Development of an Agentic AI Model for NGS Downstream Analysis Targeting Researchers with Limited Biological Background
Abstract
Next-Generation Sequencing (NGS) has become a cornerstone of genomic research, yet the complexity of downstream analysis-ranging from differential expression gene (DEG) identification to biological interpretations-remains a significant barrier for researchers lacking specialized computational and biological expertise. While recent studies have introduced AI agents for RNA-seq analysis, most focus on general workflows without offering tailored interpretations or guidance for novices. To address this gap, we developed an Agentic AI model designed to automate NGS downstream analysis, provide literature-backed interpretations, and autonomously recommend advanced analytical methods. Built on the Llama 3 70B Large Language Model (LLM) and a Retrieval-Augmented Generation (RAG) framework, the model is deployed as an interactive Streamlit web application. The system integrates standard bioinformatics tools (Biopython, GSEApy, gProfiler) to execute core analyses, including DEG identification, clustering, and pathway enrichment. Uniquely, the agent utilizes RAG to query PubMed via Entrez, synthesizing biological insights and validating hypotheses with current literature. In a case study using cancer-related dataset, the model successfully identified significant DEGs, visualized clinical correlations, and derived evidence-based insights (e.g., linking BRAF mutations to prognosis), subsequently executing advanced survival modeling upon user selection. This framework democratizes bioinformatics by enabling researchers with limited backgrounds to seamlessly transition from basic data processing to advanced hypothesis testing and validation.
Summary
This paper introduces an Agentic AI model designed to automate and simplify NGS downstream analysis for researchers lacking extensive bioinformatics expertise. The core challenge addressed is the complexity of analyzing NGS data, from identifying differentially expressed genes (DEGs) to interpreting biological significance. The model leverages the Llama 3 70B Large Language Model (LLM) within a Retrieval-Augmented Generation (RAG) framework, deployed as an interactive Streamlit web application. It integrates standard bioinformatics tools like Biopython, GSEApy, and gProfiler to perform DEG identification, clustering, and pathway enrichment. A key innovation is the use of RAG to query PubMed through Entrez, providing literature-backed interpretations and validating hypotheses. In a case study using cancer data, the model successfully identified DEGs, visualized clinical correlations, and linked BRAF mutations to prognosis, even executing advanced survival modeling based on user selection. The agentic nature of the AI model allows it to autonomously plan, execute, and reflect on analyses based on user-provided gene expression data and clinical information. The system uses statistical tests to identify relevant clinical variables for the user to define specific prompts that guide analysis. The model then interprets the results using the LLM, enriching its interpretations with context from scientific literature retrieved via the RAG pipeline. This framework extends existing AI agent approaches by incorporating adaptive RAG-based literature search and user-selected advanced workflows, effectively democratizing bioinformatics by enabling researchers with limited backgrounds to perform complex analyses and hypothesis testing.
Key Insights
- •The model uses Llama 3 70B and RAG to provide literature-backed interpretations of NGS data, addressing the need for biological context in downstream analysis.

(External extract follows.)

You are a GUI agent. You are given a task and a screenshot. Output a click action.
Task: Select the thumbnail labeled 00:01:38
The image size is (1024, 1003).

- •The integration of standard bioinformatics tools (Biopython, GSEApy, gProfiler) allows for a seamless transition from basic data processing to advanced analysis within the AI agent framework.

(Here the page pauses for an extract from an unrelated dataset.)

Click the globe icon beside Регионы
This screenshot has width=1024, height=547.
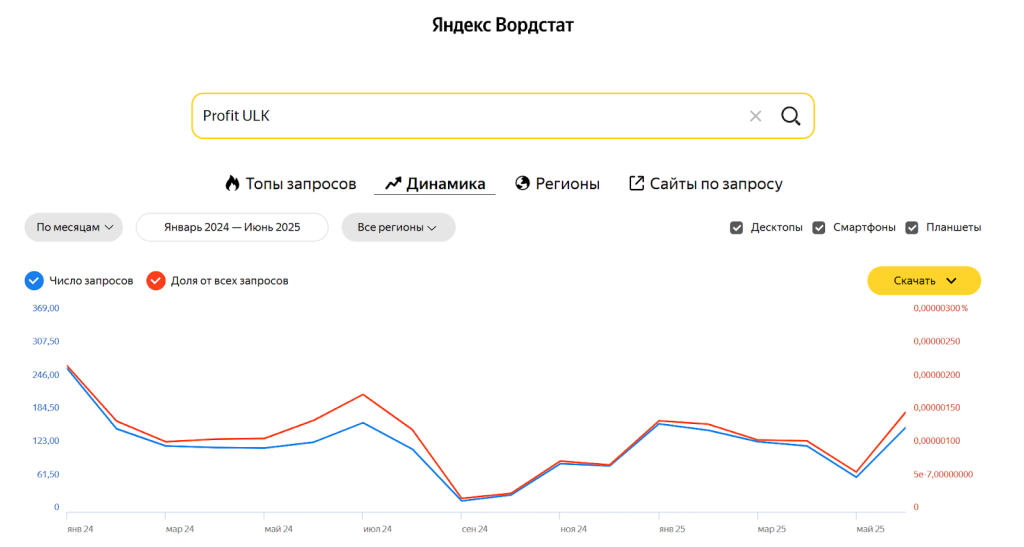point(522,184)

- •The RAG pipeline queries PubMed via Entrez and uses sentence-transformer models to embed abstracts in a FAISS vector database for efficient retrieval and summarization, enhancing the LLM's reasoning capabilities.
- •The case study identified ~40 significant DEGs (p < 0.05) and linked BRAF mutations to poor prognosis in lung cancer (p < 0.05 in survival analysis), demonstrating the model's ability to derive meaningful biological insights.
- •The system recommends and executes advanced analyses, such as survival modeling (using statsmodels CoxPHFitter), based on user-defined prompts and DEG-driven hypotheses, enabling hypothesis testing.
- •A limitation is the reliance on the quality of the input data (gene expression matrices and clinical information) and the accuracy of the PubMed search results.
- •The model builds upon previous works like GenoMAS and AutoBA by incorporating adaptive RAG-based literature search and user-selected advanced workflows, providing a more comprehensive solution for NGS downstream analysis.
Practical Implications
- •This model can be used by researchers with limited bioinformatics expertise to perform complex NGS data analysis, accelerating discoveries in precision medicine and other areas.
- •The Streamlit web application provides an accessible and user-friendly interface for interacting with the AI agent, lowering the barrier to entry for NGS data analysis.
- •The literature-backed interpretations and advanced analysis recommendations can help researchers generate hypotheses, validate findings, and design further experiments.
- •Future research directions include incorporating gene network-based drug response prediction for target discovery and supporting multi-omics data integration.
- •The model's ability to automate complex tasks and provide interpretable insights can significantly reduce the time and resources required for NGS data analysis, increasing research efficiency.